Based on the research paper, the model S1-32B is an open-source advanced language model that is focused on reasoning tasks. What sets it apart from other AI models is its ‘test-time scaling,’ a technique that allows it to iterate its responses by dynamically using additional computational resources during testing. Reportedly, S1 directly competes with OpenAI’s o1 reasoning model, as it generates answers to prompts by thinking through related questions, which also allows it to check its own responses. This method is different from the traditional approach that solely relies on training large language models beforehand.
For example, if you prompt the model to explain how much the cost is to replace iPhones with Android tablets, it will break down the question into several steps, which could include checking how many use iPhones today and how much it would cost to manufacture Android tablets.
The S1 model has been trained by curating a high-quality dataset named S1K, which consists of 1,000 carefully selected questions. These questions were selected based on their difficulty, diversity, and quality. The dataset also includes complex problems from mathematics, reasoning, and science. Another key aspect of the model’s development is supervised fine-tuning (SFT) on this small data set. SFT, according to the research paper, only required 26 minutes of training on 16 NVIDIA H100 GPUs. Regardless of the small dataset size, S1 achieved high reasoning accuracy owing to its use of the knowledge embedded in a pre-trained base model that is Qwen2.5-32B-Instruct.
S1 is also based on an off-the-shelf language model that has been trained to reason by studying questions and answers from Google’s Gemini 2.0 Flash Thinking Experimental. The Google model shows the thinking that goes behind every answer process, which allowed the developers of S1 to endow their model with a smaller amount of training data—the 1000 curated questions with answers. They essentially taught the S1 model to imitate Gemini’s thinking process.
When it comes to performance, S1 has been evaluated on three reasoning benchmarks—AIME24, MATH500, and GPQA Diamond.

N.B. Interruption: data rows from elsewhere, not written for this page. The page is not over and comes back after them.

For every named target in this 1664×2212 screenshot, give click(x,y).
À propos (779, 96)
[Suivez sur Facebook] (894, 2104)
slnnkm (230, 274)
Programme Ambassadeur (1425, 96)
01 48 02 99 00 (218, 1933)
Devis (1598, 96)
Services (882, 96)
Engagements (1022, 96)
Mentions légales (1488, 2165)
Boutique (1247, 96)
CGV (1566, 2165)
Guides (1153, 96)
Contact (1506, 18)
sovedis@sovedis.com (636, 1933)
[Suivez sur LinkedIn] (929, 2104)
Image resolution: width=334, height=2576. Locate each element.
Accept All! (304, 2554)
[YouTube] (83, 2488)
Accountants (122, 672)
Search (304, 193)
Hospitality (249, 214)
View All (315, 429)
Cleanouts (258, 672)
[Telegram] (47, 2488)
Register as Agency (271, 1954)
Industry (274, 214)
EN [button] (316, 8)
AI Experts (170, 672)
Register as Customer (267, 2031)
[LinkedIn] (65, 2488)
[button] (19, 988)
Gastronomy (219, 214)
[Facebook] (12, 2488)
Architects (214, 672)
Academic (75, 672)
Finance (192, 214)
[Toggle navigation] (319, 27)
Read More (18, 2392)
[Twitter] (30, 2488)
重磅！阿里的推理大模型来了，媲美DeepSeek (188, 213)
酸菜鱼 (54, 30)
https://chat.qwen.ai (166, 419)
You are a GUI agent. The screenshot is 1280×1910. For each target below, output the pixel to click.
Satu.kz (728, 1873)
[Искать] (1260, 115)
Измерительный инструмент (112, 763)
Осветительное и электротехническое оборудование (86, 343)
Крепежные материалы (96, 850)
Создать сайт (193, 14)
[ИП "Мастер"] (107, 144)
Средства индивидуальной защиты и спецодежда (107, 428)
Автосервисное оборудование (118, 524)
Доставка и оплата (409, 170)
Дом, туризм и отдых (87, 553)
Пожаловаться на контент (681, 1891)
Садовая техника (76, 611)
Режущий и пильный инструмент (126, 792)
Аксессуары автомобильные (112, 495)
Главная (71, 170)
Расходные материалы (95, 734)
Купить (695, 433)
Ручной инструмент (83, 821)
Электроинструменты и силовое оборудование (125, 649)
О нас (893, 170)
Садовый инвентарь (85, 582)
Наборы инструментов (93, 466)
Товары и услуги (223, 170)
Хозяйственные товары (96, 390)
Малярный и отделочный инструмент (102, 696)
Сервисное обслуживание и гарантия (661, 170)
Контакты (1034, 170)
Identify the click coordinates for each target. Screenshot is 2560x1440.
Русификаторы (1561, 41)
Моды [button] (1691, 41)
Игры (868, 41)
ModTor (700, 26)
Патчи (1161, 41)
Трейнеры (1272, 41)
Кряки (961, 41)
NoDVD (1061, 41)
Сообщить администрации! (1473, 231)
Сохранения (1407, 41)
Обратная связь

During the tests, the model showed significant improvements in accuracy and outperformed OpenAI’s closed-source model, O1 Preview. The S1 model showcased a performance increase of up to 27 per cent on math competition problems. While earlier models needed reinforcement learning and massive datasets, the S1-32B showed that effective training with only 1,000 samples can build competitive reasoning models.
The S1 model shows the importance of transparency and open-source contributions in AI development. With s1’s development process now available in public, the researchers hope for more collaborations and innovation in this field. The researchers also showed the need to overcome limitations of test-time scaling, suggesting the need to explore alternative budget-forcing methods and apply reinforcement learning techniques to further enhance the reasoning capabilities.
In short, S1 is a breakthrough model that brings together efficient training, innovative test-time scaling, and open-source principles.